··· MATERIAL PROVIDED ···
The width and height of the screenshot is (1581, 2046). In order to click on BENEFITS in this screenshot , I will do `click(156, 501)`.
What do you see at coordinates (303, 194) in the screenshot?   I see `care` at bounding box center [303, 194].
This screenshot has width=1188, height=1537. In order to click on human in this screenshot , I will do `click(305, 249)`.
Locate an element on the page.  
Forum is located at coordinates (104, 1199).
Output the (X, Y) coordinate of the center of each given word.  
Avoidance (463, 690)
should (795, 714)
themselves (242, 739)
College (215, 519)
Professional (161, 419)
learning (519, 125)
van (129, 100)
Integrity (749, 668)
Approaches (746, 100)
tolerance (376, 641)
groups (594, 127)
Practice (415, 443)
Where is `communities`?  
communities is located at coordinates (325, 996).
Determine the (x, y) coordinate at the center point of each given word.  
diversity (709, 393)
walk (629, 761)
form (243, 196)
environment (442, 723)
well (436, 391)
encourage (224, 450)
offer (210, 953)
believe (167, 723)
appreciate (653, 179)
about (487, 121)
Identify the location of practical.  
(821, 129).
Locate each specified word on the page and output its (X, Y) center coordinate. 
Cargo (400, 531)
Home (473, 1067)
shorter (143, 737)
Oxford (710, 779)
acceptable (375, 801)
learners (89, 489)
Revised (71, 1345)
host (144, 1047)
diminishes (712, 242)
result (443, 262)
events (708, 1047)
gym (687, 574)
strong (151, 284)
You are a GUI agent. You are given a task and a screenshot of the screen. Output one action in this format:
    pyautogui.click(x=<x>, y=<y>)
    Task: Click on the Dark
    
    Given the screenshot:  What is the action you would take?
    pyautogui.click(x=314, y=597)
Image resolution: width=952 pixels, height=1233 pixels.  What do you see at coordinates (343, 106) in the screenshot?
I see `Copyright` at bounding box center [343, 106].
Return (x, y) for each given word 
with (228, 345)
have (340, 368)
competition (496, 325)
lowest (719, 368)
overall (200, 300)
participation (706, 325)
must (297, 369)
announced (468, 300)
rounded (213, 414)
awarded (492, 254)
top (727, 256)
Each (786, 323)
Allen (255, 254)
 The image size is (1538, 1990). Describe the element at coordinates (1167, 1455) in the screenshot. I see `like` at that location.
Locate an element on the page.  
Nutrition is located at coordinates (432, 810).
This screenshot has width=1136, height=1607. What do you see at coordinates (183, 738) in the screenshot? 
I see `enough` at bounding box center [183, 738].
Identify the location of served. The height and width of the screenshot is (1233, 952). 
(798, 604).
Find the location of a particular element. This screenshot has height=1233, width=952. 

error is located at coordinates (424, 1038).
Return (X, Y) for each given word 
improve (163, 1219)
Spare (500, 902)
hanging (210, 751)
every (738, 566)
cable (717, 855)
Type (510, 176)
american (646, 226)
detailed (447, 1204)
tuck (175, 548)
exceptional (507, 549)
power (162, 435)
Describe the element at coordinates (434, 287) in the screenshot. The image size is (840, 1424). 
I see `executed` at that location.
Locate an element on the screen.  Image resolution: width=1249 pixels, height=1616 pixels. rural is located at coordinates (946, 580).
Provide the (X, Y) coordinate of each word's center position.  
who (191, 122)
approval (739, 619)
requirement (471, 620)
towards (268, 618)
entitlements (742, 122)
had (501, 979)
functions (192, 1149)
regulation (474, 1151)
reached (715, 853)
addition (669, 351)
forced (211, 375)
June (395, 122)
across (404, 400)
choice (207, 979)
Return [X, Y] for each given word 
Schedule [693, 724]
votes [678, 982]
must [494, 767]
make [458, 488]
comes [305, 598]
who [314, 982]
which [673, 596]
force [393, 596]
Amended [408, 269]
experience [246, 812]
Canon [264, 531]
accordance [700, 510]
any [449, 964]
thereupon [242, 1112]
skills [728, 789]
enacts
···
→ INSTRUCTIONS TO FOLLOW:
Copy out every line of the listing above verbatim, with no changes.

→ COMPLETED TASK:
The width and height of the screenshot is (1581, 2046). In order to click on BENEFITS in this screenshot , I will do `click(156, 501)`.
What do you see at coordinates (303, 194) in the screenshot?   I see `care` at bounding box center [303, 194].
This screenshot has width=1188, height=1537. In order to click on human in this screenshot , I will do `click(305, 249)`.
Locate an element on the page.  
Forum is located at coordinates (104, 1199).
Output the (X, Y) coordinate of the center of each given word.  
Avoidance (463, 690)
should (795, 714)
themselves (242, 739)
College (215, 519)
Professional (161, 419)
learning (519, 125)
van (129, 100)
Integrity (749, 668)
Approaches (746, 100)
tolerance (376, 641)
groups (594, 127)
Practice (415, 443)
Where is `communities`?  
communities is located at coordinates (325, 996).
Determine the (x, y) coordinate at the center point of each given word.  
diversity (709, 393)
walk (629, 761)
form (243, 196)
environment (442, 723)
well (436, 391)
encourage (224, 450)
offer (210, 953)
believe (167, 723)
appreciate (653, 179)
about (487, 121)
Identify the location of practical.  
(821, 129).
Locate each specified word on the page and output its (X, Y) center coordinate. 
Cargo (400, 531)
Home (473, 1067)
shorter (143, 737)
Oxford (710, 779)
acceptable (375, 801)
learners (89, 489)
Revised (71, 1345)
host (144, 1047)
diminishes (712, 242)
result (443, 262)
events (708, 1047)
gym (687, 574)
strong (151, 284)
You are a GUI agent. You are given a task and a screenshot of the screen. Output one action in this format:
    pyautogui.click(x=<x>, y=<y>)
    Task: Click on the Dark
    
    Given the screenshot:  What is the action you would take?
    pyautogui.click(x=314, y=597)
Image resolution: width=952 pixels, height=1233 pixels.  What do you see at coordinates (343, 106) in the screenshot?
I see `Copyright` at bounding box center [343, 106].
Return (x, y) for each given word 
with (228, 345)
have (340, 368)
competition (496, 325)
lowest (719, 368)
overall (200, 300)
participation (706, 325)
must (297, 369)
announced (468, 300)
rounded (213, 414)
awarded (492, 254)
top (727, 256)
Each (786, 323)
Allen (255, 254)
 The image size is (1538, 1990). Describe the element at coordinates (1167, 1455) in the screenshot. I see `like` at that location.
Locate an element on the page.  
Nutrition is located at coordinates (432, 810).
This screenshot has width=1136, height=1607. What do you see at coordinates (183, 738) in the screenshot? 
I see `enough` at bounding box center [183, 738].
Identify the location of served. The height and width of the screenshot is (1233, 952). 
(798, 604).
Find the location of a particular element. This screenshot has height=1233, width=952. 

error is located at coordinates (424, 1038).
Return (X, Y) for each given word 
improve (163, 1219)
Spare (500, 902)
hanging (210, 751)
every (738, 566)
cable (717, 855)
Type (510, 176)
american (646, 226)
detailed (447, 1204)
tuck (175, 548)
exceptional (507, 549)
power (162, 435)
Describe the element at coordinates (434, 287) in the screenshot. The image size is (840, 1424). 
I see `executed` at that location.
Locate an element on the screen.  Image resolution: width=1249 pixels, height=1616 pixels. rural is located at coordinates (946, 580).
Provide the (X, Y) coordinate of each word's center position.  
who (191, 122)
approval (739, 619)
requirement (471, 620)
towards (268, 618)
entitlements (742, 122)
had (501, 979)
functions (192, 1149)
regulation (474, 1151)
reached (715, 853)
addition (669, 351)
forced (211, 375)
June (395, 122)
across (404, 400)
choice (207, 979)
Return [X, Y] for each given word 
Schedule [693, 724]
votes [678, 982]
must [494, 767]
make [458, 488]
comes [305, 598]
who [314, 982]
which [673, 596]
force [393, 596]
Amended [408, 269]
experience [246, 812]
Canon [264, 531]
accordance [700, 510]
any [449, 964]
thereupon [242, 1112]
skills [728, 789]
enacts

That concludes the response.